SEZIONE DEL DOCUMENTO:
|---|
Roma – La comunità scientifica è divisa sull’opportunità o meno di istituire un nuovo lockdown generalizzato. Se da una parte, per esempio, l’infettivologo Massimo Galli e Walter Ricciardi, consigliere per l’emergenza Covid del ministro della salute Roberto Speranza, sono favorevoli a una nuova chiusura dell’Italia, dall’altra parte l’ex viceministro della salute Pierpaolo Sileri frena su questa ipotesi. “Un lockdown generalizzato adesso sarebbe un provvedimento eccessivo. Servono chiusure localizzate laddove c’è un andamento del virus anomalo”, scrive Sileri su Facebook.
Pierpaolo Sileri
“Negli ultimi giorni abbiamo assistito in diverse aree alla diffusione di alcune varianti del virus: questo spiega la decisione di fare un passo indietro sulle riaperture annunciate. Ma sarebbe molto importante riuscire a comunicare queste decisioni con un maggior margine di tempo. D’altra parte, fin dall’inizio della pandemia c’è un problema di comunicazione che coinvolge tutti coloro che si rapportano alla popolazione. Gli esperti devono collaborare anche attraverso le dichiarazioni rilasciate ai media”.
|---|
PROBLEMI DA RISOLVERE:
[1] Nell'articolo sul dibattito intorno al lockdown, quale incarico ricopre Walter Ricciardi?
[2] Riscrivi come elenco puntato il paragrafo dell'articolo sul lockdown che comincia con «Negli ultimi giorni abbiamo assistito», conservandone i fatti principali.

DATI REGISTRATI:
|---|
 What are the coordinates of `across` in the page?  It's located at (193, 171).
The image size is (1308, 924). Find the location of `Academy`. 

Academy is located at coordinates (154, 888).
|---|
RISPOSTE AI QUESITI:
[1] È consigliere per l'emergenza Covid del ministro della salute Roberto Speranza.

[2]
- In diverse aree si sono diffuse alcune varianti del virus, e ciò spiega il passo indietro sulle riaperture annunciate.
- Sarebbe molto importante comunicare queste decisioni con un maggior margine di tempo.
- Fin dall'inizio della pandemia c'è un problema di comunicazione che coinvolge tutti coloro che si rapportano alla popolazione.
- Gli esperti devono collaborare anche attraverso le dichiarazioni rilasciate ai media.